# Heute mal ein Lob: Amazon mp3-downloads



## Aka-Aka (6 Februar 2010)

Das war passiert: Ich hatte bei Amazon eine ganze Liste von mp3-Dateien eingekauft, den Downloader gestartet und irgendwann Stunden später den PC herunter gefahren. Ich hatte nicht bemerkt, dass die Downloads gar nicht fertig waren (*).
Erst 10 Tage später fiel mir auf, dass etwa die Hälfte der Titel fehlten. Es kam die Fehlermeldung "Download nicht mehr verfügbar". Gestern schrieb ich an den Support und schilderte mein Problem. Noch in der Nacht kam eine Mail vom Support, dass die Downloads noch einmal frei geschaltet wurden.

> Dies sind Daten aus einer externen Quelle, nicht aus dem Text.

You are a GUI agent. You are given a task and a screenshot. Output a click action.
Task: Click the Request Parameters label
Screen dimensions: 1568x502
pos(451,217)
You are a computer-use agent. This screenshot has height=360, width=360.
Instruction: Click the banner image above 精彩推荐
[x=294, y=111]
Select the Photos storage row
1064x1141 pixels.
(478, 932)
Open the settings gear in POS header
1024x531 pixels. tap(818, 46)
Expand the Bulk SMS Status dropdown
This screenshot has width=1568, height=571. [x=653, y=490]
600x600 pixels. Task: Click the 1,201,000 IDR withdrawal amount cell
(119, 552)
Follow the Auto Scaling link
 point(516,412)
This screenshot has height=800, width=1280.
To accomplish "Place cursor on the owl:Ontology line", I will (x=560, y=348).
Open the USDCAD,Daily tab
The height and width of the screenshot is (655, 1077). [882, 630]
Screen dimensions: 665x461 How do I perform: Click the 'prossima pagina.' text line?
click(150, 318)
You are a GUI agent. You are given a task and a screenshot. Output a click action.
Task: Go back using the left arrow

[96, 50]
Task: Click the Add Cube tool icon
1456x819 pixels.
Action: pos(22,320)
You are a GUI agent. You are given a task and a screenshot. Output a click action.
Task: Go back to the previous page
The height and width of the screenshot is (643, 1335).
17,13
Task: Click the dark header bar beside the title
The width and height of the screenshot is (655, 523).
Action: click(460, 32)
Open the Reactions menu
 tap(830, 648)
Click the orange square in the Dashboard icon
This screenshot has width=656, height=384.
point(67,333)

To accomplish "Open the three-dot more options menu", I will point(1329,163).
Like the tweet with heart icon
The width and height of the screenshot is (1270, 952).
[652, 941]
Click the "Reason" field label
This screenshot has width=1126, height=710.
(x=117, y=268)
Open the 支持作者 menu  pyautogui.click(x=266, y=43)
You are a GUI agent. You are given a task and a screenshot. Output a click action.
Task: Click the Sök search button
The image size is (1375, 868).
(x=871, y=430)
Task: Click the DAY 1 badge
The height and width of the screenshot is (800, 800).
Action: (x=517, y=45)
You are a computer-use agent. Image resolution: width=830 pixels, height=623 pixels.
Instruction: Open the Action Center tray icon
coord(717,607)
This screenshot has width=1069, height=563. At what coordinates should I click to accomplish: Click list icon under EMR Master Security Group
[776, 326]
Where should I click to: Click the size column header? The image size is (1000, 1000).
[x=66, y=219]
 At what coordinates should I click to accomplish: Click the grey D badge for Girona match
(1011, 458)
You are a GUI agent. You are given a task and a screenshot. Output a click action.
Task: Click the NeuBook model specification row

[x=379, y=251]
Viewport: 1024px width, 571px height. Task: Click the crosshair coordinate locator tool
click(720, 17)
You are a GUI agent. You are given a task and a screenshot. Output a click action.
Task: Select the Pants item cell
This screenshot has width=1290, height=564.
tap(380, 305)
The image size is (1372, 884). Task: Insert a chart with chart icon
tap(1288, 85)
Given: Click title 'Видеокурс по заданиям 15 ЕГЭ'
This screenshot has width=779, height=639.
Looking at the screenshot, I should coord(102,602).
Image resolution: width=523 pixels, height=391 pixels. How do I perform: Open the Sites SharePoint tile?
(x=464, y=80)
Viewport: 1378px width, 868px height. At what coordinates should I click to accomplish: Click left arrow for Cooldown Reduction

Fazit: Klasse support, dickes Lob.
So schafft man zufriedene Kunden.

Liebe Grüße ans Amazon-Team


(*) offenbar stoppte der download zwischendrin wegen eines Verbindungsproblems


----------



## Heiko (6 Februar 2010)

*AW: Heute mal ein Lob: Amazon mp3-downloads*

Huch, ich wusste garnicht, dass das zeitlich beschränkt ist.

Ich hab da auch schon geflissentlich eingekauft, aber von der Beschränkung noch nichts gelesen.


----------